Car la quête de vérité se double aussi d’un rapport entre histoire intime et Histoire, par le biais de la sœur Agnes (formidable Inga Ibsdotter Lilleaas), historienne sur les traces de sa grand-mère, résistante revenue détruite après la détention et la torture. Ce personnage essentiel est le liant temporel entre les générations, et la seule capable de conjurer l’enlisement de Nora : elle établit la vérité sur le passé de son aïeule, s’affranchit du père, qui l’a cantonnée à un rôle qu’elle a joué enfant (dans un film bien entendu historique) et rappelle à sa sœur ainée à quel point elle a protégé son enfance. La figure du père permet aussi à Trier d’interroger les limites de la posture du créateur, activement remise en question ces dernières années. « Un véritable artiste est libre et doit le rester », assène-t-il, avant de fustiger l’embourgeoisement de la nouvelle génération revendiquant bienveillance et apaisement. Cette mythologie d’un art torturé met en abyme le travail de Trier, qui scrute avec malice le fantasme esthétique du patriarche, élaborant avec un certain sadisme complaisant le plan-séquence qui reconstitue le suicide de sa mère au sein de sa prochaine fiction.

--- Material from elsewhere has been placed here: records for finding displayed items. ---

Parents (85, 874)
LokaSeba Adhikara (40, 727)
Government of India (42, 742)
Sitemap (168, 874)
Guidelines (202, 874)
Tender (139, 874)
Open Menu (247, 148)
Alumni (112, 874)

Mais Trier, comme il l’avait instauré avec Julie en 12 chapitres, n’englue pas pour autant ses personnages dans un mécanisme tragique, comme ce pouvait être le cas dans Oslo, 31 août ou Back Home. Une certaine ironie pointe dans le conflit intergénérationnel, notamment dans les contradictions d’un créateur, supposément sans concession, qui finira chez Netflix, ou à la faveur d’une séquence où il offre à son petit-fils un lot de DVDs comprenant Irréversible et La Pianiste, pour lui faire comprendre les femmes… Deux films présentés à Cannes par le passé, ce qui a provoqué un grand éclat de rire dans le Grand Théâtre Lumière. Nora, elle-même, reste l’héritière de la vanité paternelle, dans ses relations ou dans son métier, et réagit comme l’attend son père lorsqu’il engage une autre qu’elle pour interpréter un rôle écrit à son intention.
Le grand œuvre fantasmé par le cinéaste en perte de vitesse supposera une série de concessions et de renoncements auxquels répondront des soubresauts, prises de consciences et revendications parmi sa descendance : Trier tend ici un miroir lucide à sa propre ambition cinématographique, dans laquelle il convoque les thématiques bergmaniennes et certains plans, de pluie notamment, qu’aurait affectionné Tarkovski. Le dénouement, qui dévoile les coulisses d’un décor de studio, prend acte d’une distanciation entre la maison personnifiée des débuts et sa nécessaire artificialité pour entrer dans le champ cinématographique, alors que la victoire du créateur génère son lot d’ambiguïtés sur la pérennité de son emprise. Les failles n’ouvrent pas que sur l’abime de la dépression : elles fissurent aussi un édifice qui doit être malmené pour que la lumière puisse passer.